* **Поставленная задача a**
Что, согласно фрагменту о Мамардашвили, дарует философия?

* **Исходный фрагмент**

---+---

Осознанность эта настолько другая, что она выносит Мамардашвили из его времени, у него – столь популярного и важного для современников - удивительно мало общего с ними. Он не разделяет ни их иллюзий, ни их страстей, ни даже вкусов. Он не шестидесятник. Скажем, известны его критические замечания в отношении такой «поп-иконы» театрального мира как театр на Таганке (сейчас явно устаревший в своей поэтике). Известна его точная критика «культового советского кино», теперь имеющего только региональное значение. От своих современников Мамардашвили отличается и настоящей образованностью – сколько бы ни любили они все «иностранное», никто из них так и не смог стать тем настоящим читателем Пруста или Джойса, каким стал Мамардашвили. Потребление культовых имен в позднем СССР шло скорее по разряду потребления брендов и осведомленности в текущей моде, - подменяя собою те материальные ценности, которые хотелось бы потреблять на самом деле. Мамардашвили в этом смысле не потреблял – он растил и осуществлял в себе ответное движение, выходя на общую арену действия мировой культуры, живя среди сил и потоков, которые порождали и Кафку, и Джойса, и Пруста.

Все эти детали - только моменты, симптомы, того главного, на что направлена моя речь о «самовыносе» Мераба Мамардашвили из своего времени – о резком порывании с границами и смысловыми очертаниями собственной эпохи, в совершении акта философии как акта радикальной свободы. Его огромная вера в философию как раз и состоит в том, что та на это способна, или даже больше: все, что проделывает с человеком именно такую штуку, и является философией. Все, что поднимает человека над самим собой как над заранее устаревшим материалом – и есть философия. Это невероятный опыт, его забыть невозможно. И эта мощная структурная подвижка, эта личность, которую человек может развить на месте своих клишированных структур, – и есть то, чем занимался Мамардашвили. Улавливая присутствие Философии в самых ярких и мощных фигурах всех эпох, «разнюхивая», простукивая их в текстах и произведениях, он постоянно занимался поиском той точки, того подлинно живого места, где до сих пор бьется и пульсирует живая «сверхчеловеческая» мысль, подумать которую вместе с автором до сих пор невероятное счастье, невероятное освобождение. – Сколько бы времени не прошло, сколько бы поколений не сменилось эта мысль по качеству всегда одна и та же. Философия дарует бессмертие. А бессмертие – это живая дивная жизнь. И соответственно времени не имеет.

---+---

* **Предоставленные данные**
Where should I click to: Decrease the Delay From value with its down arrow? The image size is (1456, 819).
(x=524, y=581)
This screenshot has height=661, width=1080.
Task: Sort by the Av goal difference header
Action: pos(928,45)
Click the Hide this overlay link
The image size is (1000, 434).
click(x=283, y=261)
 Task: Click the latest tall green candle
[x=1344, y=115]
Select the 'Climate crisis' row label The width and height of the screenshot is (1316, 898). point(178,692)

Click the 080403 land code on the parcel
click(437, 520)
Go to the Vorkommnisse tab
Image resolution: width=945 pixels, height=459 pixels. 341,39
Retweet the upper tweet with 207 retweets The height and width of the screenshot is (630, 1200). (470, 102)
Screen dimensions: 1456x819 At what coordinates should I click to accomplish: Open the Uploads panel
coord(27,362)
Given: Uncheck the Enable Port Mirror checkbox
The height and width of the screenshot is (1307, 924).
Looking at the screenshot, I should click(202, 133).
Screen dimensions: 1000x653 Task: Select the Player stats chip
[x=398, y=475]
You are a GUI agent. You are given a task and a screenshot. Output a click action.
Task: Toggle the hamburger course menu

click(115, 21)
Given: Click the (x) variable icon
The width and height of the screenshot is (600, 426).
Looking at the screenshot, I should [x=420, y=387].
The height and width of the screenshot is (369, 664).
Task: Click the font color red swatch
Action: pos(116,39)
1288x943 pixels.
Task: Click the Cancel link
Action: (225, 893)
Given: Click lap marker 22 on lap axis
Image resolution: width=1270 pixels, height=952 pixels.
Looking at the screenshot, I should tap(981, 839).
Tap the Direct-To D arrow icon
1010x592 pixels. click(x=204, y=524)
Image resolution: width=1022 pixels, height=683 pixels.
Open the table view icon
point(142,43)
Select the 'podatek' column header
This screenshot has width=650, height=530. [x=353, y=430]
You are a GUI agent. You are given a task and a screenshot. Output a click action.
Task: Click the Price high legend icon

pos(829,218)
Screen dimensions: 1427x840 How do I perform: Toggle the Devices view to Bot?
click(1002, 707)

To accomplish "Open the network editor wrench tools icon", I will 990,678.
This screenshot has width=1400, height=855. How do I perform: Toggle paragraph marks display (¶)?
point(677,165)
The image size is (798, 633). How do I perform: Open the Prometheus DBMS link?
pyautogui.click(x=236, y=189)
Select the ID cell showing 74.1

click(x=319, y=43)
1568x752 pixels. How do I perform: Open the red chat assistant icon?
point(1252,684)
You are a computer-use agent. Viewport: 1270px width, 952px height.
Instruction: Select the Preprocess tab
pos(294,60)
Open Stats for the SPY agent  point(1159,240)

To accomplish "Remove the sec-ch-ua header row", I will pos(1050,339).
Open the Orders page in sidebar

---+---

* **Поставленная задача b**
В каких строках листинга встречается слово «with»? Покажите все такие строки с учетом регистра.

* **Полный ответ a**
Философия дарует бессмертие.

* **Полный ответ b**
Where should I click to: Decrease the Delay From value with its down arrow? The image size is (1456, 819).
Retweet the upper tweet with 207 retweets The height and width of the screenshot is (630, 1200). (470, 102)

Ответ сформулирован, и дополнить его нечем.